Modern Canonical Quantum General Relativity

Modern physics rests on two fundamental building blocks: general relativity and quantum theory. General relativity is a geometric interpretation of gravity while quantum theory governs the microscopic behaviour of matter. Since matter is described by quantum theory which in turn couples to geometry, we need a quantum theory of gravity. In order to construct quantum gravity one must reformulate quantum theory on a background independent way. Modern Canonical Quantum General Relativity provides a complete treatise of the canonical quantisation of general relativity. The focus is on detailing the conceptual and mathematical framework, on describing physical applications and on summarising the status of this programme in its most popular incarnation, called loop quantum gravity. Mathematical concepts and their relevance to physics are provided within this book, which therefore can be read by graduate students with basic knowledge of quantum field theory or general relativity.

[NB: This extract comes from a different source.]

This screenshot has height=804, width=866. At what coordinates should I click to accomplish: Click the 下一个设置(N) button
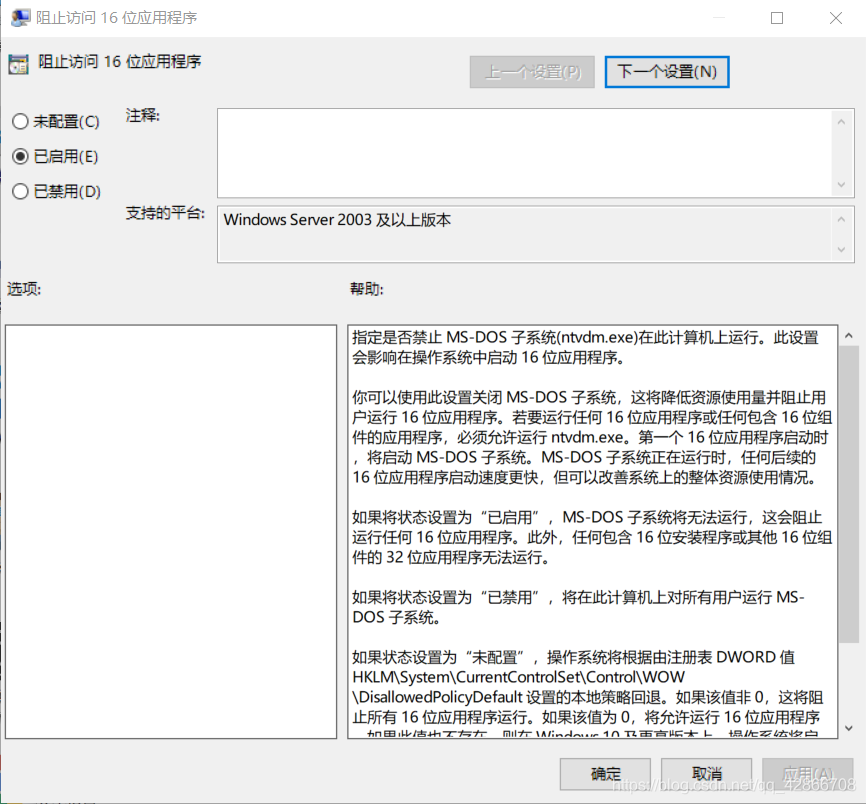tap(666, 71)
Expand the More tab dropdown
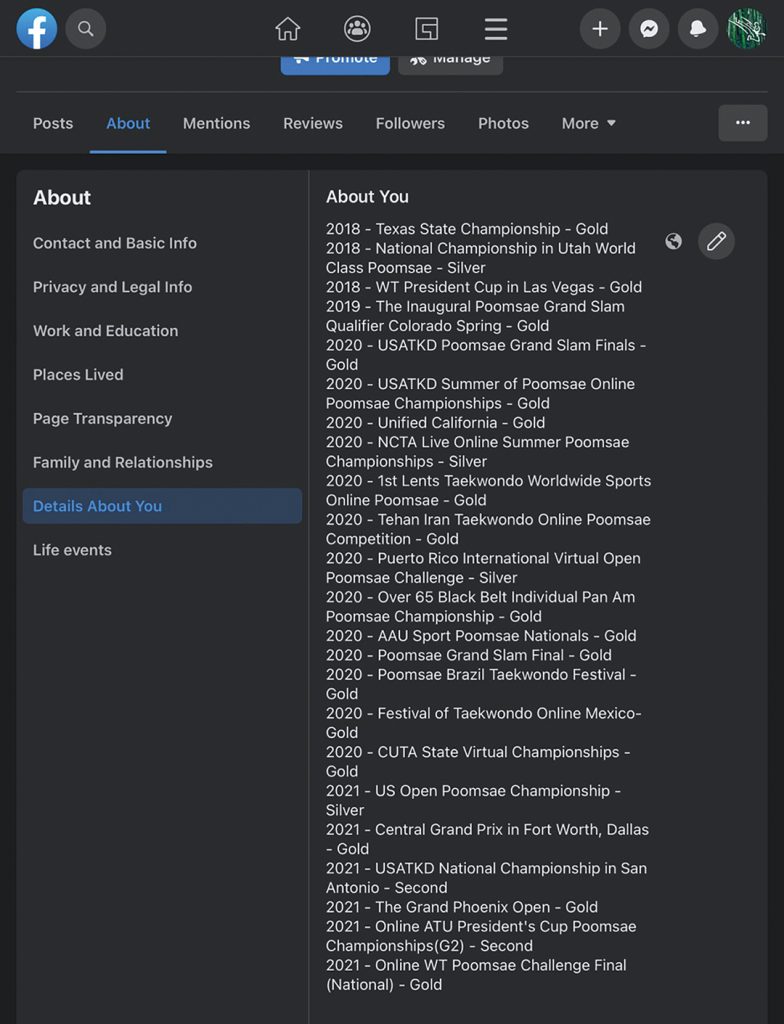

"This book is a complete treatise on one approach, loop quantum gravity, to reformulating quantum theory in a background-independent way. It is suitable for graduate students and researchers in theoretical physics with a basic knowledge of quantum field theory and general relativity. Dr. Thiemann brings a deep level of mathematical understanding to the problem and has succeeded in solving some of the most complex problems in the area. The book is a snapshot of the theories in the field that may be leading to a greater understanding of our world.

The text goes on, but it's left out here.